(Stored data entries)
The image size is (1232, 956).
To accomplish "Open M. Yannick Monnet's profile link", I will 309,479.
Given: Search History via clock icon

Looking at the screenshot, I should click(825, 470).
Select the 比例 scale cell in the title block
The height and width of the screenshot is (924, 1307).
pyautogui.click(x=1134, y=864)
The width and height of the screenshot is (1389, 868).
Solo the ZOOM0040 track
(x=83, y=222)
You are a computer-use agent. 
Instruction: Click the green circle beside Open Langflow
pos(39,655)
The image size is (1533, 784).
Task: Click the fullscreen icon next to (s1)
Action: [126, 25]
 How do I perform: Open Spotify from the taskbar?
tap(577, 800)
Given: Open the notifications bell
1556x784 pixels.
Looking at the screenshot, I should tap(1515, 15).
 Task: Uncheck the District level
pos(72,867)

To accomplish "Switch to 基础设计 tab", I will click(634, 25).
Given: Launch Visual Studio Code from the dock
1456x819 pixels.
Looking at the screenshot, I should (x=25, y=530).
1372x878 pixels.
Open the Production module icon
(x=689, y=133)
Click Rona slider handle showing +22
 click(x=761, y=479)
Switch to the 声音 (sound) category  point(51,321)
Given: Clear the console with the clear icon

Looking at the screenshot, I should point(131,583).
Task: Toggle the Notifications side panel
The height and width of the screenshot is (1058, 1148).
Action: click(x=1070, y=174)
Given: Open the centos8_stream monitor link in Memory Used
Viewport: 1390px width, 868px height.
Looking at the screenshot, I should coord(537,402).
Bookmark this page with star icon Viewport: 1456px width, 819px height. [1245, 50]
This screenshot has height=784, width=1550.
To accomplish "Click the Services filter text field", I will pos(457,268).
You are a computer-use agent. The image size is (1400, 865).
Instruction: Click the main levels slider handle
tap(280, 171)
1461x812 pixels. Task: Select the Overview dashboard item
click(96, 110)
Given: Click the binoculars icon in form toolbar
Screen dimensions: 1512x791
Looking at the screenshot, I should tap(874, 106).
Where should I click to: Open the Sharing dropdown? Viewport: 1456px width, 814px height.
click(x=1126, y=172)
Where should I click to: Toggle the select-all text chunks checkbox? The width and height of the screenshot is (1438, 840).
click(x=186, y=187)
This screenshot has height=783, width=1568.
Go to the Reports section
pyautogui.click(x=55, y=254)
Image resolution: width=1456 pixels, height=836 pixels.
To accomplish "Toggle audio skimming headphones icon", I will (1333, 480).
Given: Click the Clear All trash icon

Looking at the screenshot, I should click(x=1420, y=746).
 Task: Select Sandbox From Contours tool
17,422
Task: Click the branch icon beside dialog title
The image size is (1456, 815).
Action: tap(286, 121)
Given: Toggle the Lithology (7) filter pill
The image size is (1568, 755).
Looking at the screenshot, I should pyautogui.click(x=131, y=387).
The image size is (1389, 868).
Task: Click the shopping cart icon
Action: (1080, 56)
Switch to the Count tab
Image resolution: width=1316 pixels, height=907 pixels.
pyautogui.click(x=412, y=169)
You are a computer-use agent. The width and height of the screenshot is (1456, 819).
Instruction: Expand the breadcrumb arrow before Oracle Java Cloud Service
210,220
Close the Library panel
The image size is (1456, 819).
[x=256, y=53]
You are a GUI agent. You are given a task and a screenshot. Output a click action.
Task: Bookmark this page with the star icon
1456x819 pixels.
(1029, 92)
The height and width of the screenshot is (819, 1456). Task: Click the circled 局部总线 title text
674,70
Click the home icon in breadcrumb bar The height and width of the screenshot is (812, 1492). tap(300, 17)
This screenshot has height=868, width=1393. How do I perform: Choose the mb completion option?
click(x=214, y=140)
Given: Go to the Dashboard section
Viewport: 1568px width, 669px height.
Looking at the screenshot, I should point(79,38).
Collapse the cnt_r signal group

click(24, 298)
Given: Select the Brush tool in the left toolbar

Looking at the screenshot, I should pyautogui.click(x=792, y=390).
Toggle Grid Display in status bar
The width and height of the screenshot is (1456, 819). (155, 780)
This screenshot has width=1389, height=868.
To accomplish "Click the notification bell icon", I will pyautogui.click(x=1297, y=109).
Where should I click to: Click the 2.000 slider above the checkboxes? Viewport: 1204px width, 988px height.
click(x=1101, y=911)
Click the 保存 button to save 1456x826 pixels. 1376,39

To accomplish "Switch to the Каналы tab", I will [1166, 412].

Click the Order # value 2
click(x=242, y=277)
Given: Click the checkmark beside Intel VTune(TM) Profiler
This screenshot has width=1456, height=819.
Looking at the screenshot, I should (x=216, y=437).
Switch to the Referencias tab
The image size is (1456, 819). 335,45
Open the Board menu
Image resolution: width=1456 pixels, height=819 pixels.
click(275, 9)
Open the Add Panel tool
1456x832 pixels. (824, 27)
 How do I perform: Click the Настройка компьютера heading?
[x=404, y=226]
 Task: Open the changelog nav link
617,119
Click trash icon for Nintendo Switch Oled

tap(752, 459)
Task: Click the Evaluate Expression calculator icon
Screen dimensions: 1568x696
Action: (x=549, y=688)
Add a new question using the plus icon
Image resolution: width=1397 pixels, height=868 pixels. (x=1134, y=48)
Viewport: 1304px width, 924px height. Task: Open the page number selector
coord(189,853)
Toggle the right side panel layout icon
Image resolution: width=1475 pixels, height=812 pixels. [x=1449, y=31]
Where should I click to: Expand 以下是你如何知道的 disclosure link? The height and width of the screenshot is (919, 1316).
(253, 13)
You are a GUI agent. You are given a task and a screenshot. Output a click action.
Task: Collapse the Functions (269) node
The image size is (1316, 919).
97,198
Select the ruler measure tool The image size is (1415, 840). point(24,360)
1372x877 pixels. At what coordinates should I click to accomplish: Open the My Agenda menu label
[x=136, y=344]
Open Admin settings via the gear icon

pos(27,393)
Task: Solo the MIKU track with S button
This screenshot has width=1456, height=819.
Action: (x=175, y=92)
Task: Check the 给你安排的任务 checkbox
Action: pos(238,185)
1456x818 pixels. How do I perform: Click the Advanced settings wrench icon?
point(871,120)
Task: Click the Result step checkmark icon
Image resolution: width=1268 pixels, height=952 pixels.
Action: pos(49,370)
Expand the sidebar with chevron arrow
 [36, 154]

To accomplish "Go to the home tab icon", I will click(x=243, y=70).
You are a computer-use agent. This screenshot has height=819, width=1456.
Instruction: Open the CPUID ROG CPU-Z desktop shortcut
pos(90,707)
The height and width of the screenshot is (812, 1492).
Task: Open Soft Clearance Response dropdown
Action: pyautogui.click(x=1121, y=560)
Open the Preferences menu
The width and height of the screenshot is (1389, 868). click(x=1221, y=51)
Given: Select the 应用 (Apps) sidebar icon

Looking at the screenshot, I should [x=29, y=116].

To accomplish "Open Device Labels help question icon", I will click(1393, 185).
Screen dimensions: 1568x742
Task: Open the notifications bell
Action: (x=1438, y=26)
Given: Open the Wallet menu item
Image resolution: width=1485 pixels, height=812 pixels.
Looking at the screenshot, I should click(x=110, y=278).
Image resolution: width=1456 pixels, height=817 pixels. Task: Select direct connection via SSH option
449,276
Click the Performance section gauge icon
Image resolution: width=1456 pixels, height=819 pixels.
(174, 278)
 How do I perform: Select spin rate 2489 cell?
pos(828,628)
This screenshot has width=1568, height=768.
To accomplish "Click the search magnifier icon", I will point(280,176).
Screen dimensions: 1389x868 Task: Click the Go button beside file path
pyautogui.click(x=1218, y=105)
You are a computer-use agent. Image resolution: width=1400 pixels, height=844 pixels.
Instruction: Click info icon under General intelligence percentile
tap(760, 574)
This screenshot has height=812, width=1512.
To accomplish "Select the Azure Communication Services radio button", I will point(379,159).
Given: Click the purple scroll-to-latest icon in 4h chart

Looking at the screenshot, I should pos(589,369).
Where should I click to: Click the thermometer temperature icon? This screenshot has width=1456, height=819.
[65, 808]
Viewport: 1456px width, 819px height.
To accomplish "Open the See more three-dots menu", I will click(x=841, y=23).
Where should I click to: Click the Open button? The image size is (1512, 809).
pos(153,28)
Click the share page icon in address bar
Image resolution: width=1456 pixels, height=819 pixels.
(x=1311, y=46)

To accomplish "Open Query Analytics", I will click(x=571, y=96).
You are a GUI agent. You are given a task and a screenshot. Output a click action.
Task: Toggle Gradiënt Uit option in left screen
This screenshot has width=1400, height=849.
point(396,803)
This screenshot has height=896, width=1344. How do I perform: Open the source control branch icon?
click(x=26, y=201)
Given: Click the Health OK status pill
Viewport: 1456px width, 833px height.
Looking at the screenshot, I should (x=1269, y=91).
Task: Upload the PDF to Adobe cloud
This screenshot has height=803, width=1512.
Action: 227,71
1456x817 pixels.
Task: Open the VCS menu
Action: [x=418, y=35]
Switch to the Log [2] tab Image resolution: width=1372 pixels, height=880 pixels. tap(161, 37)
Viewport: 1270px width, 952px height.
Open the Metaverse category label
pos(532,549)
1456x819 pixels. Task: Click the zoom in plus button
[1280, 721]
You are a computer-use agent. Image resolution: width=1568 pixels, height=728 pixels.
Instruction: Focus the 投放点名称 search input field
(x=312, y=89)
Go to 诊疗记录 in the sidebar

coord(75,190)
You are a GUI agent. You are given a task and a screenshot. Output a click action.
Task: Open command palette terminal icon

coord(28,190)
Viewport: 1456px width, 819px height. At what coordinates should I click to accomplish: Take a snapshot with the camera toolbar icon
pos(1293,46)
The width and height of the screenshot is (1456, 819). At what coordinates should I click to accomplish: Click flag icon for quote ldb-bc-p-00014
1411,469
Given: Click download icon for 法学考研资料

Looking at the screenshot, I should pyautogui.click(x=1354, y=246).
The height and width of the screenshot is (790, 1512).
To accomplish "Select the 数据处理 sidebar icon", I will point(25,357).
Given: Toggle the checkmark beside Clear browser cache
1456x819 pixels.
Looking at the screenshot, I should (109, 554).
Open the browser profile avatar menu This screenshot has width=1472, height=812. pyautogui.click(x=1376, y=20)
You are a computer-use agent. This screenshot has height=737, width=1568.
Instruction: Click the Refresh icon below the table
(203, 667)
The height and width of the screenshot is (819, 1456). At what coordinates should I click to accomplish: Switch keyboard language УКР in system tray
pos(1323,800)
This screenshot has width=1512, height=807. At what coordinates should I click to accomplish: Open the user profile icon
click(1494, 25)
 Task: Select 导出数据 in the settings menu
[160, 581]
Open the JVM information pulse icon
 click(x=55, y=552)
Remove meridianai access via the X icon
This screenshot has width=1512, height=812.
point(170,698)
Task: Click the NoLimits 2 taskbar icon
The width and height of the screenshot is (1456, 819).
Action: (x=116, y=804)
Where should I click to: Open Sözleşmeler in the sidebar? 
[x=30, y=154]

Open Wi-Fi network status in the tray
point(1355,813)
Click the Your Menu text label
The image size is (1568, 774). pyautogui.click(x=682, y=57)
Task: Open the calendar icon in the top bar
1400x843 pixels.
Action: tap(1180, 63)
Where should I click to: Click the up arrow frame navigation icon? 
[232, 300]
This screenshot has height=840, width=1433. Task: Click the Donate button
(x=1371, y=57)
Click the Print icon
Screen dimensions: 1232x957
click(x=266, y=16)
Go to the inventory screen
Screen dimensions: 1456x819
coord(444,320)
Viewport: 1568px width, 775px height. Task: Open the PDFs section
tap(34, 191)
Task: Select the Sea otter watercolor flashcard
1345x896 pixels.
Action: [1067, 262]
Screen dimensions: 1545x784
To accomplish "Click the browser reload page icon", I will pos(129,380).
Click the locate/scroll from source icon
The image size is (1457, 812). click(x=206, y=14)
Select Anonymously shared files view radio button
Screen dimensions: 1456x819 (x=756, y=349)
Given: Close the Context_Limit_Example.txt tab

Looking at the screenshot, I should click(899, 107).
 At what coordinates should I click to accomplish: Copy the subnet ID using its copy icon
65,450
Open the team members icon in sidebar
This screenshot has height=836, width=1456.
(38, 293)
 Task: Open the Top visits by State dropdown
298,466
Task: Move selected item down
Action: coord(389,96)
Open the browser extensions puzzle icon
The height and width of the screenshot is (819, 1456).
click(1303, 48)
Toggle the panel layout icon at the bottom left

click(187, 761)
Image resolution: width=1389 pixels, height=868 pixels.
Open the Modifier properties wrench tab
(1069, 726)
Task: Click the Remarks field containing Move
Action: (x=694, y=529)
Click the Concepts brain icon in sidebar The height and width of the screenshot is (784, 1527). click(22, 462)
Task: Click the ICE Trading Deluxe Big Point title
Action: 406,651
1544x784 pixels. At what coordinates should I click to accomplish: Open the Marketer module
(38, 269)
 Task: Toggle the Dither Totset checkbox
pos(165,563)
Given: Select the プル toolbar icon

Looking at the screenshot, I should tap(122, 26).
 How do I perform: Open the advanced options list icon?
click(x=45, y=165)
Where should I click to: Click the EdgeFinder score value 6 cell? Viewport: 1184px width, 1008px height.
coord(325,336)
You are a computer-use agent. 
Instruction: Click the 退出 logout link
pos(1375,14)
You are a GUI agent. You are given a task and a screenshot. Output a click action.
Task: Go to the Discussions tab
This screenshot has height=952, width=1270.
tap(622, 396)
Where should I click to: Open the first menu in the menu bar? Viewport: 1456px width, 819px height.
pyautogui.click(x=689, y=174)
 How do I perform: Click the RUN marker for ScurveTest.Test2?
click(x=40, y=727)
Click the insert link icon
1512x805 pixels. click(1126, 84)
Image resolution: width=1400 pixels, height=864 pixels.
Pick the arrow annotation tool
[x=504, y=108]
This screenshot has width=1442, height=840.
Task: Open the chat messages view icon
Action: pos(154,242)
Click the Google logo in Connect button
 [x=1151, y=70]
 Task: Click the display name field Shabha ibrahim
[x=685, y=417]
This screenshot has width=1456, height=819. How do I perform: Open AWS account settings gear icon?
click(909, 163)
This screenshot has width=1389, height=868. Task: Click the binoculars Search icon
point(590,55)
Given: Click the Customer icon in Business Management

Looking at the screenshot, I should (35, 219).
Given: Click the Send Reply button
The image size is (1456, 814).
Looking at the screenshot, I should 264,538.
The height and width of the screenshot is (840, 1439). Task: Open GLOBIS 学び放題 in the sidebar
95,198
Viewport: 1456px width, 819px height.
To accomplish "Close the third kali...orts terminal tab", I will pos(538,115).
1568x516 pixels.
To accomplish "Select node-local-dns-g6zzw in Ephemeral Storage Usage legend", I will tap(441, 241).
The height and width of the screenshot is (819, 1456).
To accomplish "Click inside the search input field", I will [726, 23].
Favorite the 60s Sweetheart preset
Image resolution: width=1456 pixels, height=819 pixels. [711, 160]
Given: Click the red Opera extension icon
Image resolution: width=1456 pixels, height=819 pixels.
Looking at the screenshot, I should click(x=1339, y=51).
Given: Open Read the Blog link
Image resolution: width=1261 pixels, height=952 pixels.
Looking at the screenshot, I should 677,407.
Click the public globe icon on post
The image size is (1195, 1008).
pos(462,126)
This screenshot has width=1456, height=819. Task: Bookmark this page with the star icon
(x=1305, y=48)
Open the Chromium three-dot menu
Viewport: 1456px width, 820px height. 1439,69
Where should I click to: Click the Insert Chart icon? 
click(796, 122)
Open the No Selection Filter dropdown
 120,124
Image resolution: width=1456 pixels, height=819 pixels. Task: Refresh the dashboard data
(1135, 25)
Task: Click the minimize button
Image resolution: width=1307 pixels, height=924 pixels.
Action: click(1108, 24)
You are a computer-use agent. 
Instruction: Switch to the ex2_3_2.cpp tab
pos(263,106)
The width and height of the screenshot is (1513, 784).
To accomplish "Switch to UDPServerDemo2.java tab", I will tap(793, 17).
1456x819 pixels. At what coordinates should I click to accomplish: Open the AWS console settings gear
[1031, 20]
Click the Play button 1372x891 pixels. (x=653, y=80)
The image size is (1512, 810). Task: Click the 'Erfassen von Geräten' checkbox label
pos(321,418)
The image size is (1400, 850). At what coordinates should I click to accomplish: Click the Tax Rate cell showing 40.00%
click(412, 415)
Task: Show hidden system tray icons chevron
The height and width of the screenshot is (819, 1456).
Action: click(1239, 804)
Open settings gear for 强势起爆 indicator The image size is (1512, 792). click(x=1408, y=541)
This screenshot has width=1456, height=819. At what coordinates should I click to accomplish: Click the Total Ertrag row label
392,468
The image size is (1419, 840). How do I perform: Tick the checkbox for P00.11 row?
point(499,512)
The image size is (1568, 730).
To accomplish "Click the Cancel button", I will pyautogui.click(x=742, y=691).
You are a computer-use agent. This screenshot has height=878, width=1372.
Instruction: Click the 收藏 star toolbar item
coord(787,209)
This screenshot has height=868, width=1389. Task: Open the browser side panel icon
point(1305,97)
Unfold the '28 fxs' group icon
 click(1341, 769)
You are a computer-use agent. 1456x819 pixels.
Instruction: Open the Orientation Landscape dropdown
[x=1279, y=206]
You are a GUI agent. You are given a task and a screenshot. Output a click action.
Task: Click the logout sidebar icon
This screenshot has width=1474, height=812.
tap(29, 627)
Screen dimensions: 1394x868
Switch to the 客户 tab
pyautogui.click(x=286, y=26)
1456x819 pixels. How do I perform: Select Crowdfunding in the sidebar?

Task instructions:
What is needed is the number of lines in the records that contain the string "checkmark", stated with nothing else.

Answer for the task:
3